CBS and Ms. Couric’s failure illustrates a point that was easily predictable before Katie even sat down in the anchor chair. Putting Rush Limbaugh on CBS air in a “free speech” segment certainly pumped Couric’s ratings for a moment. But conservatives — Reagan were he here and surely Limbaugh himself — realized exactly what the problem was that lie ahead. CBS tried to demonstrate that they were free of liberal bias by giving ol’ Rush a few seconds of airtime. What they had no intention of doing was eliminating the liberal bias of the show’s writers, producers and reporters, much less of Ms. Couric herself. Result? The new boss is the same as the old boss.
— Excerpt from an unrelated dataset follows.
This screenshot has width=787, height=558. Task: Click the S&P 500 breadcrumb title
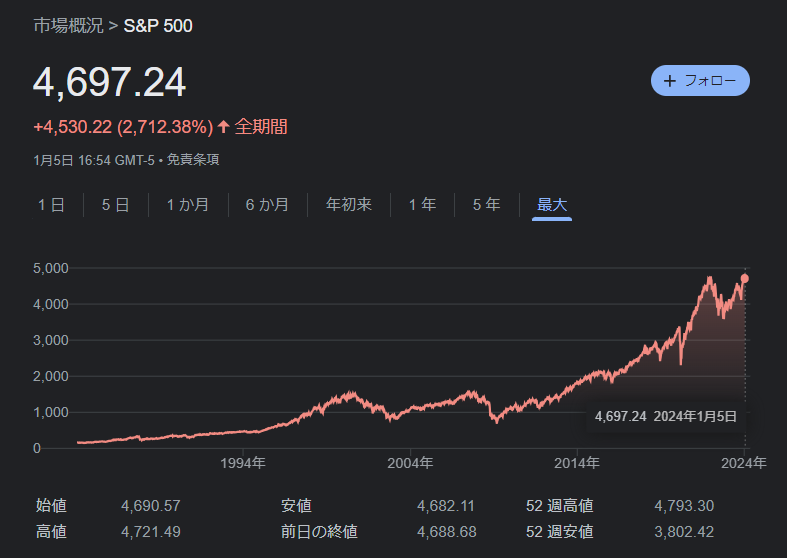[x=158, y=25]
The philosophical presentation of the new CBS News hasn’t changed a whit from the days when Dan or Walter or Bill Moyers looked somberly into the lens to insist they were telling the news “the way it was.” Still, there had to be a terrifying “ping” when CBS execs realized that Rush Limbaugh brought higher ratings to CBS News than Dan Rather ever could. Could — would — that ever happen? Would they have the guts to make “America’s anchorman” the CBS anchorman? The people in charge of CBS News would sooner crunch down on a cyanide tablet before naming Rush Limbaugh or any other conservative the anchor and managing editor of their show. Even if it meant winning the ratings for the next century. Fair and balanced is not now or ever in the cards at CBS, and Ms. Couric’s ratings have tumbled accordingly. Besides, why would Rush Limbaugh want a demotion?

Last but not least is North Korea. It’s all been said, including by me in this space. Appeasement has become the staple of the modern day Democratic Party. It has been so since 1968. It didn’t work then, it didn’t work in 1994. It didn’t work for Chamberlain, it didn’t work for Carter or Clinton and it won’t work now. A majority of Americans understand that. Again as Reagan knew, they also understand that conservatives understand.

No matter where you look, from think tanks to talk radio shows, from television to publishing, from religion to law to the Internet, the conservative future is not just simply here, it is the future itself. (The conservative present usually rides pretty high on the New York Times bestseller list, too!)

No deviant Congressman, no bad polls or a lost election will stop this.

Ronald Reagan understood that. Eventually so did I, never again depressed and embarrassed over the 1986 election.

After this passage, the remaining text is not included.